▶ [REQUESTS]
**a)** Using the text about Semyon Bychkov, answer each question.
(i) In which Tokyo venue were three concerts given?
(ii) How many new works did Bychkov instigate the commissioning of in his first season with the Czech Philharmonic?
(iii) How many CDs make up the box set released as The Tchaikovsky Project?
**b)** For each statement, decide whether the text about Semyon Bychkov supports it, and quote the words that settle the matter.
(i) The spring European tour included performances in Italy.
(ii) The Prague Philharmonic Choir joins the orchestra for Janáček's Glagolitic Mass.
(iii) The tour celebrating Bychkov's inaugural season included concerts in Washington.

▶ [EXTRACTED TEXT]

+--

Semyon Bychkov  conductor

Semyon Bychkov

In the 2023/2024 season, Semyon Bychkov’s programmes centred on Dvořák’s last three symphonies, the concertos for piano, violin and cello, and three overtures: In Nature’s Realm, Carnival Overture, and Othello. In addition to conducting at Prague’s Rudolfinum, Bychkov and the Czech Philharmonic took the all Dvořák programmes to Korea and across Japan with three concerts at Tokyo’s famed Suntory Hall. Later, in spring, an extensive European tour took the programmes to Spain, Austria, Germany, Belgium, and France and, at the end of year, the Year of Czech Music 2024 will culminate with three concerts at Carnegie Hall in New York. As well as featuring Dvořák’s concertos for piano, violin and cello, the programmes will include three poems from Smetana’s Má vlast, Mahler’s Symphony No. 5 and Janáček’s Glagolitic Mass for which the orchestra will be joined by the Prague Philharmonic Choir. 

Bychkov’s inaugural season with the Czech Philharmonic was celebrated with an international tour that took the orchestra from performances at home in Prague to concerts in London, New York, and Washington. The following year saw the completion of The Tchaikovsky Project – the release of a 7-CD box set devoted to Tchaikovsky’s symphonic repertoire – and a series of international residencies. In his first season with the Czech Philharmonic, Bychkov also instigated the commissioning of 14 new works which have subsequently been premiered by the Czech Philharmonic and performed by orchestras across Europe and in the United States.

+--

▶ [DATA BLOCK]

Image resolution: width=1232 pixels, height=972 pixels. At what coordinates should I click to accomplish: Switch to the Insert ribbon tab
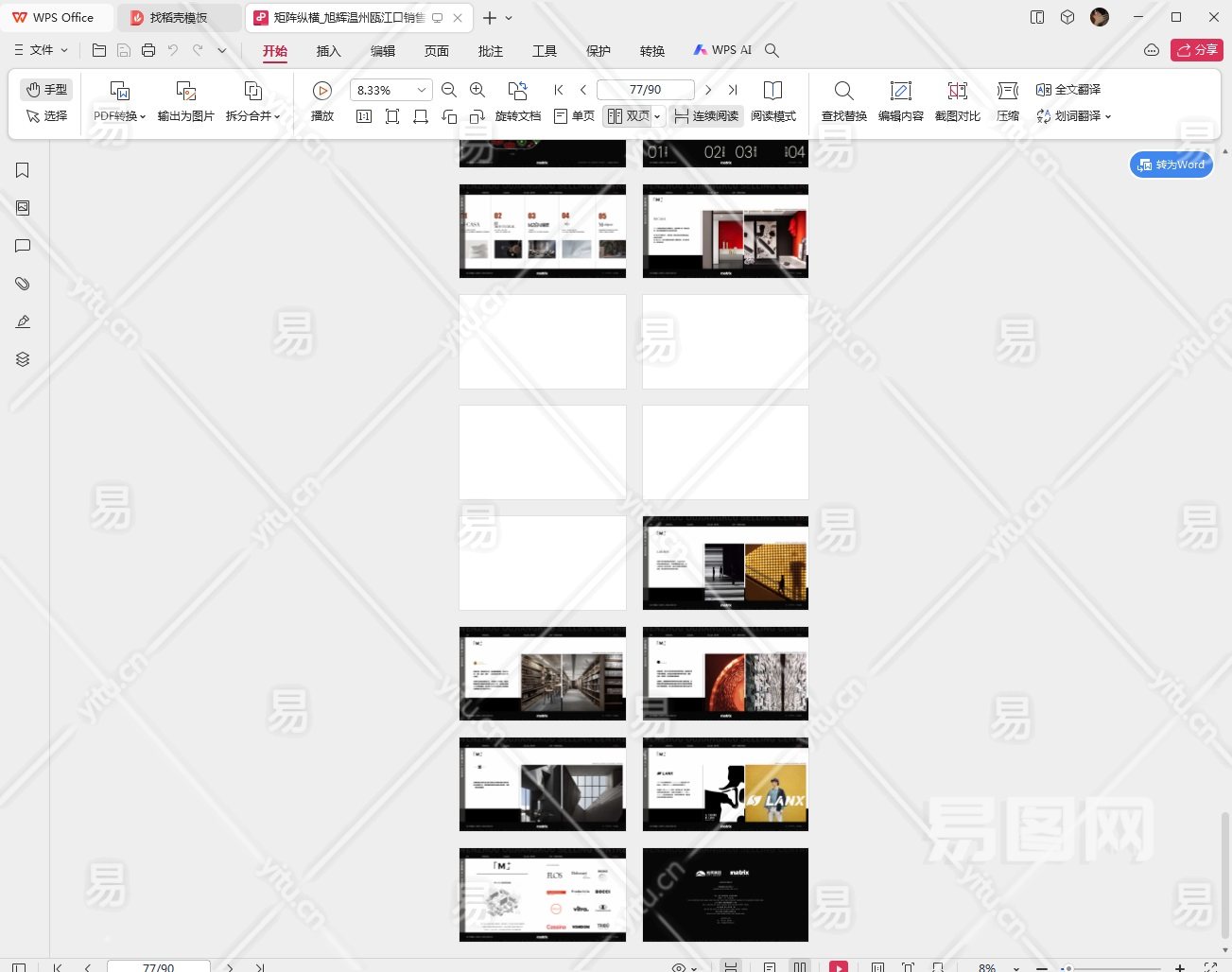pyautogui.click(x=328, y=51)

+--

▶ [RESULTS FOR EACH TASK]
**a)**
(i) Suntory Hall
(ii) 14
(iii) 7

**b)**
(i) No: "took the programmes to Spain, Austria, Germany, Belgium, and France"
(ii) Yes: "Janáček’s Glagolitic Mass for which the orchestra will be joined by the Prague Philharmonic Choir"
(iii) Yes: "concerts in London, New York, and Washington"